Le rilevazioni dell'Agenzia regionale per l'Ambiente segnalano presenza "molto abbondante" in corrispondenza del punto di rilevamento all'altezza del lido 'Il Trullo'

Torna l'allarme alga tossica sul litorale barese. Con un lieve ritardo rispetto agli anni scorsi (quando la presenza di Ostreopsis Ovata veniva rilevata già a partire da fine giugno), le rilevazioni dell'Agenzia Regionale per l'Ambiente (Arpa) relative alla seconda quindicina di luglio evidenziano per la prima volta quest'anno la presenza dell'alga.

Alga tossica: dove a Bari e in provincia

La zona interessata, per il momento, è solo quella di San Giorgio (punto di rilevamento all'altezza del lido Il Trullo): qui la concentrazione rilevata è da bollino rosso ("molto abbondante"), con valori di 784.289 per le acque di fondo e 64.079 per le acque di colonna (il limite fissato dal Ministero della Salute per l'insorgenza di un eventuale rischio sanitario è di 10.000 cellule/litro in colonna d'acqua). Presenza rilevata anche, ma per il momento "scarsa", sul lungomare nord, nel punto di rilevamento a 200 metri a sud del lido Lucciola. Per il momento, la presenza di Alga tossica non è segnalata altrove, né sul litorale barese né in provincia.

I disturbi e le precauzioni da adottare

Ogni anno, i monitoraggi dell'Arpa vengono effettuati, nei mesi estivi, con cadenza quindicinale.
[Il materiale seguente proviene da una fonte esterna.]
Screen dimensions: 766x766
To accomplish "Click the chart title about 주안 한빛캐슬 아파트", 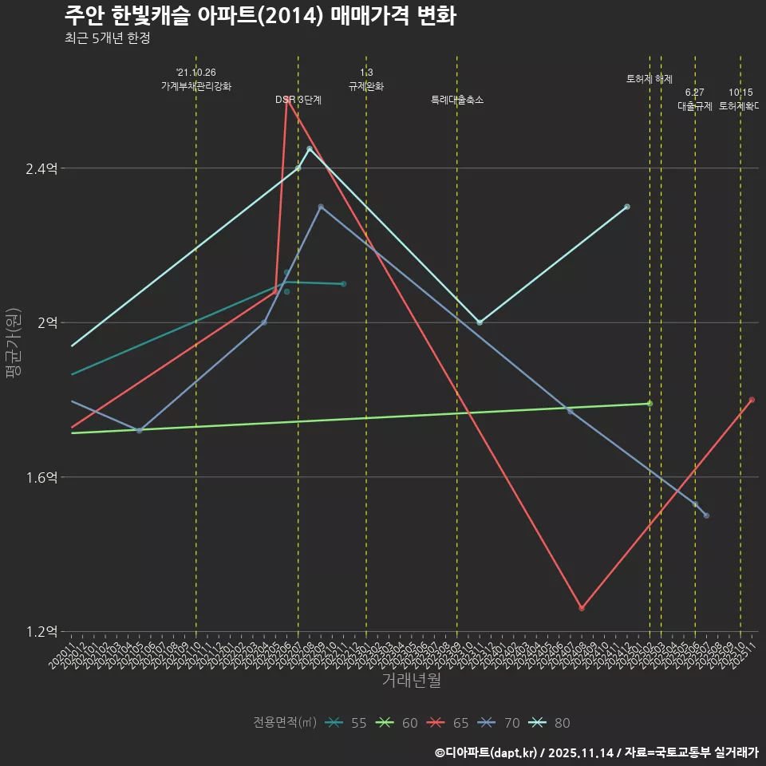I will coord(260,16).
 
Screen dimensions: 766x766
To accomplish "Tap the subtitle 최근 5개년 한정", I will coord(108,38).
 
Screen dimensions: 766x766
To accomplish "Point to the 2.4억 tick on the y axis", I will coord(41,168).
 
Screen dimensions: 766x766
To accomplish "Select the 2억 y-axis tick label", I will coord(46,322).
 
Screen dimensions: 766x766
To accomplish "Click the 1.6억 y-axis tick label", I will coord(41,477).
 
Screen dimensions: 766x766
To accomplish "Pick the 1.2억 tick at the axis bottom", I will coord(41,632).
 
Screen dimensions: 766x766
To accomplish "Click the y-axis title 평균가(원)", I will coord(14,344).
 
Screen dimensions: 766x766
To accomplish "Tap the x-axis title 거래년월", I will coord(411,681).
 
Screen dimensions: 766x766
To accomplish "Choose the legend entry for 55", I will coord(347,723).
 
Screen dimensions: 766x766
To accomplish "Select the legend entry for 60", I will coord(398,723).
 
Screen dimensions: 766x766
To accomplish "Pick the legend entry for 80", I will coord(551,723).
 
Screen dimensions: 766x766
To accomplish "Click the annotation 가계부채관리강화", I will coord(196,86).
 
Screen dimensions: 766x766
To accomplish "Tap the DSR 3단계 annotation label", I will coord(298,100).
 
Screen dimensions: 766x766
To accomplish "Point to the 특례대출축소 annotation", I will coord(457,100).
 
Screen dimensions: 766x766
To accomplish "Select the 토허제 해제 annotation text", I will coord(650,79).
In caso di alta concentrazione nelle acque e sui fondali, l'alga tossica può provocare disturbi per i bagnanti (di carattere temporaneo come riniti, faringiti, laringiti, bronchiti, febbre, dermatiti, congiuntiviti) soprattutto nei giorni di forte vento e dopo le mareggiate, che favoriscono la formazione di aerosol marino, che  può diffondere la tossina nell’aria. Per questa ragione, in caso di accertata presenza di Ostreopsis, è opportuno evitare di stazionare lungo le coste rocciose durante le mareggiate e limitare il consumo alimentare di organismi quali, ad esempio, i ricci di mare, che potrebbero potenzialmente accumulare la tossina.

Il fenomeno dell'Alga Tossica

L'Ostreopsis Ovata è stata probabilmente introdotta nel Mediterraneo in maniera accidentale, per mezzo delle acque di zavorra delle navi. Le prime segnalazioni lungo le coste pugliesi risalgono agli anni 2000-2001. Il fenomeno si intensifica d'estate poiché si verificano quei fattori ambientali che ne facilitano la proliferazione, ovvero alte temperature, alta pressione atmosferica, condizioni di irraggiamento favorevoli, mare calmo per un periodo di tempo superiore a 10-15 giorni.